But they probably ought to be recited here and now, because that funny old thing called the Heisman Trophy ballot will be going into the mails soon, and if Johnny Rodgers is not this season's leading candidate (if not, in fact, the only candidate) then most of the voters must be planning on writing in the names of their cousins.
Dwell on these numbers, if you will: In three seasons, or 33 games through last week, Rodgers has returned 99 punts for 1,564 yards; he has returned 33 kick-offs for 790 yards; he has caught 134 passes for 2,488 yards; he has rushed 124 times for another 688 yards, 5,530 yards in all, and he has scored 42 touchdowns.
If anything is going to harm Rodgers' chances for the Heisman, or any other award that will be given to the outstanding college player of 1972, it will be, quite unfortunately, his reputation. He is a guy who has had a knack for being, off the field, in the wrong place at the wrong time and a standing gag around the envious Big Eight is that the Nebraska police must really be nimble because they're the only people who have ever managed to catch him.
Today, Rodgers is a senior who credits football with "saving" him, who signs autographs by the dozens, and visits hospitals and schools trying to overcome his "bad kid" image. He has become a team leader, mature, outgoing, and apparently as inventive in his current private life as he is on kick returns, seeing as how he has become engaged to a Playboy secretary, a former "Miss Sepia."
"Sure, I'd like to win the Heisman," Rodgers says, "and I hope the fact that I blew it when I was younger doesn't go against me."
He says, "I'll tell you. Greg Pruitt and I have become friends. We call each other every Sunday after our games and kid around. He has a good chance. I'm hoping he wins if I don't, and he feels the same way."
Rodgers' past is not all that evil, despite the fact that Nebraska's opponents would have the world believe that he is a mini-Capone during the off-season.
It was in the spring of 1971 that his troubles began. It came to light that a year before, as a freshman, he had taken part in a service-station robbery. The publicity made Rodgers sound like a full-time stickup man whose ambition was to heist the Orange Bowl during a timeout. Actually the robbery occurred on the last day of school, 1970, a day when thousands of students were up to all kinds of pranks around Lincoln.
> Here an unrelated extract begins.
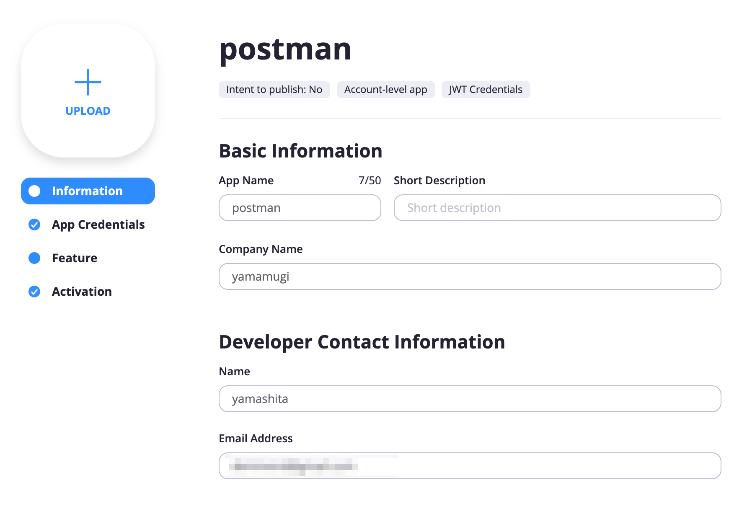Viewport: 734px width, 511px height.
Task: Click the blue dot beside Feature
Action: pos(34,258)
The robbery had really begun as a prank, but it worked, much to the astonishment of Rodgers and his pals, and, oh, well, they kept the $90, seeing as how they had not been caught.
"It was wrong and I'm very lucky and grateful that all I got was probation," Rodgers says. "And the only way I can explain why we kept the money is that you have to be black and poor and young and dumb and think that $90 doesn't mean anything to a white man."
The next thing that happened to Rodgers was truly overblown. An automobile in which he was riding with a friend got stopped for speeding and the wonderful police announced to every newspaper in the Western world that Rodgers was being held under suspicion of possessing marijuana.